Lack of suppression of tumor cell phenotype by overexpression of TIMP-3 in mouse JB6 tumor cells identification of a transfectant with increased tumorigenicity and invasiveness.

BACKGROUND: We have recently cloned mouse tissue inhibitor of metalloproteinases-3 (mTIMP-3) by the differential display technique and found that mTIMP-3 was expressed in preneoplastic but not in neoplastic mouse JB6 epidermal cells (Sun et at. Cancer Res. 54:11139, 1994). This down regulation of the gene is attributable at least in part to alteration in gene methylation (Sun et al., J. Biol. Chem., 270:19312, 1995).
METHODS: To examine the potential role of TIMP-3 in two JB6 tumor cell model, we overexpressed mouse TIMP-3 in two JB6 tumor cell lines lacking endogenous mTIMP-3 expression. Stable transfectants from each line were selected and assayed for possible changes in tumor cell phenotype.
RESULTS: Our results showed overexpression of mTIMP-3 in these two tumor lines did not change their ability to grow in soft agar, an assay for anchorage-independent growth, nor in nude mice, an in vivo tumorigenicity assay, nor to penetrate matrigel, an assay for invasiveness We, however, isolated a clone which is highly malignant was demonstrated by a) very short latent period for tumor formation; b) very fast tumor growth; and c) highly invasive in the matrigel assay.
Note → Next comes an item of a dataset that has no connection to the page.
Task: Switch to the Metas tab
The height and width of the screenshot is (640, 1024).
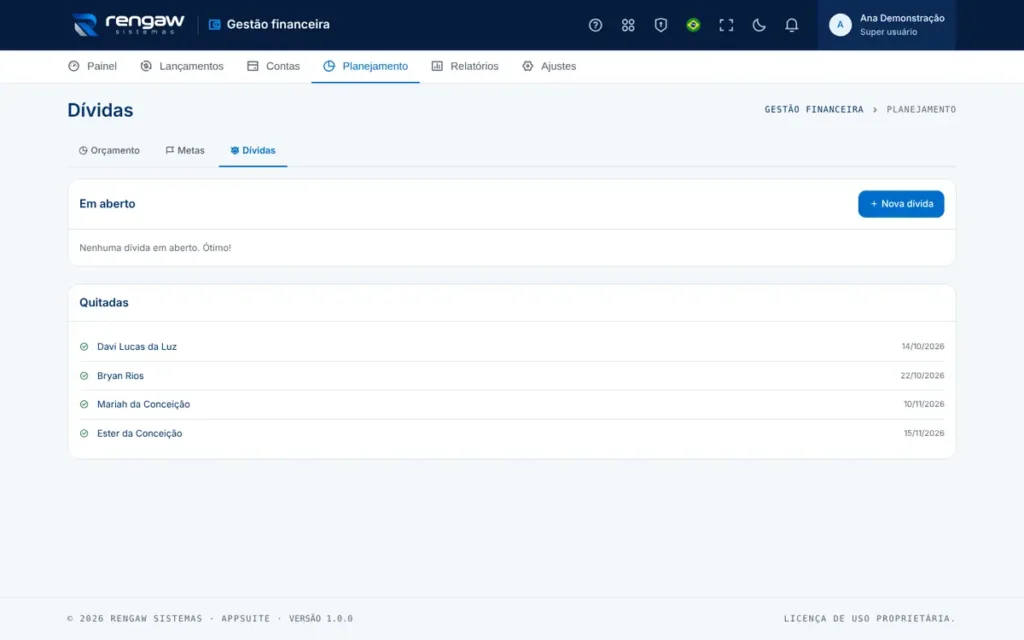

CONCLUSION: We conclude from this study that although TIMP-3 is not expressed in mouse JB6 tumor cells, overexpression by DNA transfection did not reverse tumor cell phenotype, suggesting a complex role for TIMP-3 in tumorigenesis. The highly malignant transfectant isolated by this study can be used as a tool for the cloning of dominant oncogenes as well as tumor suppressor genes.